◆ EXERCISE 1 ◆
Print the passage from the piece on the three-line mantra, everything from "Of course I" down to "for that DLA.".
◆ EXERCISE 2 ◆
In the piece on the three-line mantra, what had the writer already made the background on the desktop?
◆ EXERCISE 3 ◆
Carry on the piece about the mantra "Hold the vision, trust the process, do nothing," starting right after its last sentence.

The words my dear sister gave me a couple of days ago are becoming more meaningful with the minute. I have contemplated them, meditated on them and they are now the mantra of my heart and soul.

HOLD THE VISION
TRUST THE PROCESS
DO NOTHING

The first two lines were not too hard to understand and integrate. Although I obviously constantly need to repeat them to myself. But I’d already made the picture of the ‘new’ house the background on my desktop and I was waking up in the mornings thinking I was already there.
Trust the process is, to me, all about allowing everything that’s going through my mind to do just that. Trusting that things are happening to make sure that the very best thing for us will come out eventually. And even trusting myself to make the right choices at the right time.
But doing nothing, that to me seemed quite impossible. Would I have to sit still and just wait and see what happened? I am such a strong believer in taking responsibility for your own life. Also, I am a control freak. How can I do nothing?
But I now realise that ‘Do Nothing’ should be seen in the Buddhist way. I shouldn’t do anything that blocks the vision. I shouldn’t do anything that interferes with the process. I think my task now is to tune myself completely into the vision and the process and do absolutely nothing that ‘feels’ unnatural, forced, out of the flow.
I need to stay in touch with that inner strength and peace, that allowed us to grow towards where we are now. I need to stay in the natural flow of that.
Of course I can do things. I can make sure that I know all there is to know about our right to stay in this house until we’ve got a suitable new place. I can do everything within my natural power to ensure a stable financial situation, which might include going for that DLA.
I can arrange to see the owners of the house by the river and make sure they know how wonderful it would be to have us as tenants.
I can start de-cluttering this house, do more clearing out, make sure that the children are involved in a positive way without having to miss out too much on their usual routines and activities.
I can finish the book I’m translating as soon as possible, so that we’ll have a bit more of the much needed money...
There’s so much I can actually do, and still do nothing.

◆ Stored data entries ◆
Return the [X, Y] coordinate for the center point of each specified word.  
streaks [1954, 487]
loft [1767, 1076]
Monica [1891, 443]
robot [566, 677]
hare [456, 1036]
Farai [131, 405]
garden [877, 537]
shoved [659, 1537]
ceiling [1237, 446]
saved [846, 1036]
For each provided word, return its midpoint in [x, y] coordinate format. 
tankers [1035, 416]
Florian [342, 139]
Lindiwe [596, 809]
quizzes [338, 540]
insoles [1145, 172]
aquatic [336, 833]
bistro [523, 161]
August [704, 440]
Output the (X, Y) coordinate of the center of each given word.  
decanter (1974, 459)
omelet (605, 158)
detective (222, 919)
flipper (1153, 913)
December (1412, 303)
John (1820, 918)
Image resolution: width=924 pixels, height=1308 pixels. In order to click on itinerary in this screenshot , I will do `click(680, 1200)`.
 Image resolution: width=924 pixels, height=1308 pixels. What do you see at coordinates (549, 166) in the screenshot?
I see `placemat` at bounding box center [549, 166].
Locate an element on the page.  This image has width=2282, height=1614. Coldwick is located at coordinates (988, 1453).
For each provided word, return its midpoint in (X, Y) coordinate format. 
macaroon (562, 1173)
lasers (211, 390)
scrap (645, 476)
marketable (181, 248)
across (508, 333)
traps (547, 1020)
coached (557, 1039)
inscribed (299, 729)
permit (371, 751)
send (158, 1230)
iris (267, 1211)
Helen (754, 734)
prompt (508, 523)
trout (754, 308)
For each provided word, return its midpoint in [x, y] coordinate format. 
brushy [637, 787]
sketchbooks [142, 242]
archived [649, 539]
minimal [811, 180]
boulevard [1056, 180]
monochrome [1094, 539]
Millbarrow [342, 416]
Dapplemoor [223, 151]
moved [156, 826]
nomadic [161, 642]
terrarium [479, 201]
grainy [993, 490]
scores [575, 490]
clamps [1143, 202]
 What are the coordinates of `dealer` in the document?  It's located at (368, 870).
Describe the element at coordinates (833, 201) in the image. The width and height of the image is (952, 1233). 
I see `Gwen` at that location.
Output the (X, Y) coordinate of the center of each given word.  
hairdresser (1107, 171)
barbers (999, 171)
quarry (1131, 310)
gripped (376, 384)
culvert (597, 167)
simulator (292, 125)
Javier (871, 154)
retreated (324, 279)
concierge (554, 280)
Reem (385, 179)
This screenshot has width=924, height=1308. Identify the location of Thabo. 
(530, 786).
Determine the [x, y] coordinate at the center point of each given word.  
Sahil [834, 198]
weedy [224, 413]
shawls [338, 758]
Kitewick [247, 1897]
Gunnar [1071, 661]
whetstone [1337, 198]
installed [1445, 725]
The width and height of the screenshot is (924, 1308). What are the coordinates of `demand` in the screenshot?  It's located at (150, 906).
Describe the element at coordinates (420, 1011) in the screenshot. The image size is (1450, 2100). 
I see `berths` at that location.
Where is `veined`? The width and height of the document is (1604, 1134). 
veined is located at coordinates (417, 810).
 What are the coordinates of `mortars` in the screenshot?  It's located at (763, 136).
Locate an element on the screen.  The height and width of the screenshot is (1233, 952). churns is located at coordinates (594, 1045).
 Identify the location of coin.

◆ TASK OUTPUT 1 ◆
Of course I can do things. I can make sure that I know all there is to know about our right to stay in this house until we’ve got a suitable new place. I can do everything within my natural power to ensure a stable financial situation, which might include going for that DLA.

◆ TASK OUTPUT 2 ◆
The picture of the "new" house.

◆ TASK OUTPUT 3 ◆
Tuesday, May 01, 2007

Visualising the future

Today Ken took Owen to see 'the house' while Myrna was having French lessons in Penrith. With just the two of them Owen could take it in at his own speed, in his own way. He hasn't said much about it yet, but neither has he said he doesn't want to live there. In the course of the next few days his comments will come out.
While there, Ken took some photo's (apologies for the bit of camera strap showing on some of them). It helps to visualise ourselves in there. We've spoken to JC and she's taken note of everything we've said and offered. Now we're going to need a lot of Patience. And again, Faith.

This is what you see after driving over the single track for half a mile. The outbuildings on the left are in use by a farmer, and wouldn't be included for us.

Doesn't Old Faithful just belong there? This is the house, with the two smaller outbuildings that are probably going to be included. Would be good to have, for bicycles, garden tools, bits of wood and all these things that really shouldn't live in a house...

A view of the house from the - metal and concrete and very shaky - bridge over the Petteril. With the blossoming trees!!

The back of the house. It looks a bit messy, maybe, but notice the gorgeous Gothic style window, that's even more beautiful from the inside. And look at that garden that goes right around the house... plenty space for dogs, trampoline, polytunnel, greenhouses...

The sagging wall on the riverside...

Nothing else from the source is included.